Well, that didn't take long. Riding high after last year's Silver Linings comeback, DeNiro's back at it again, cashing those checks. But look how many big names he's dragged along with him this time (though Heigl probably deserves it). And, hey, doesn't this Robin Williams role look familiar? Amanda Seyfried's expression is priceless and accurate: "Get Me Out of Here."



                                Coming soon to V.O.D. and Redbox. A movie. Starring three airbrushed people.With a happy ending.


You're marketing a movie called The Lifeguard starring Kristen Bell and your only job is to place a photo of the actress in a swimsuit on the poster. And you mess it up! You'd never know from the above image, but the movie isn't a romantic comedy and nowhere near this sunny and cheerful.



An attempt to go artsy and minimalistic goes haywire with this design as that thing hangs helplessly in the air. If not for the title I wouldn't be able to properly identify this as a little girl and figuring out she was on a swing took even longer. Whatever it is, it sure doesn't look comfortable. As if "From The Producers of The Kids Are All Right" wasn't enough of a warning to keep me away. 



                                                            Well, you can't say the title isn't oddly appropriate. Love that tagline.



How fitting is this? It's as if Stallone and DeNiro each realized their posters are so bad separately that they'll combine forces to really give us the worst imaginable. While it's not quite THAT bad and some of the alternates for this are actually pretty decent, this is still embarrassing. And what's with all that text? 



It was tough choosing exactly which character poster from The Incredible Burt Wonderstone was (un)worthy of placement here. I'm kidding. I immediately picked Alan Arkin's. Just look at it. It's Alan Arkin. As a magician. Named Rance Halloway. I kind of want to see this now.



Fred Claus, Four Christmases, Couples Retreat, The Dilemma, Lay The Favorite, Delivery Man, The Internship. You'd have this expression too.



Finally, one of 1999's lowest grossing, action packed thrillers arrives on DVD and VHS. Paranoia is available for a limited time only at participating Best Buy locations for the bargain bin price of $2.99. Act now and you'll receive this free theatrical poster, which features the first image of TRON 3.0, starring Liam Hemsworth.  



Maybe the sloppiest, laziest poster of the year.
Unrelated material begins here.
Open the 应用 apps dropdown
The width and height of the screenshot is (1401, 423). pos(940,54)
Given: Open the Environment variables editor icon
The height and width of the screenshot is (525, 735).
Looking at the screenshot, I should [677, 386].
And that's saying something. At least the ones above are interestingly bad in a fun way. Nothing of the sort is true about this. Glum and poorly realized in both idea and execution, it's bland enough on its own that photoshopping the three additional actors in there seems like excessive punishment.  



What's sad about this is that Iron Man 3 is surprisingly entertaining. It deserved a really good poster. Instead, it predictably got the treatment every other Marvel film does. I actually even prefer this instead.
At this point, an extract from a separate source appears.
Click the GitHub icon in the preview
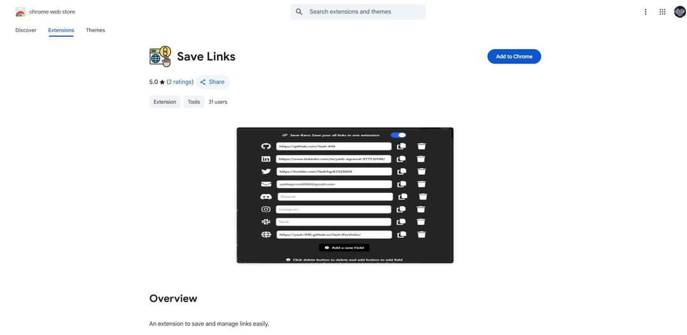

See above. But far worse. Just look how much is going on here, and yet it's still impossible to make out any of it. If i didn't know better. Is this a parody of a superhero movie?
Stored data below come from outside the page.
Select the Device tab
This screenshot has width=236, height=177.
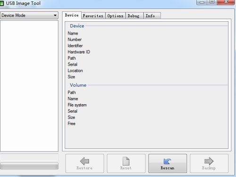click(72, 15)
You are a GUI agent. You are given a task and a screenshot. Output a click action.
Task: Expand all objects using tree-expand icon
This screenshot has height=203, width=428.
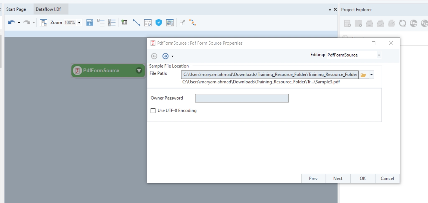pos(111,23)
What do you get when you combine the posters of Iron Man and Transformers? Apparently this one for Pacific Rim. There were so many bad ones for this that they were basically interchangeable. All these summer blockbuster posters look exactly the same. Same colors. Same title font. Same explosions. I'm convinced there's just one guy sitting in an office somewhere designing these for every studio.

poster images via impawards.com


3 comments:

Dean Treadway said...

Excellent choices, and terrific writing! My vote is for NEBRASKA as the best of the year (but I do love that SIDE EFFECTS poster, too). Thanks so much for the shout out, too!

jeremythecritic said...

Thanks, Dean. "Side Effects" is a great one. Just barely missed my top ten.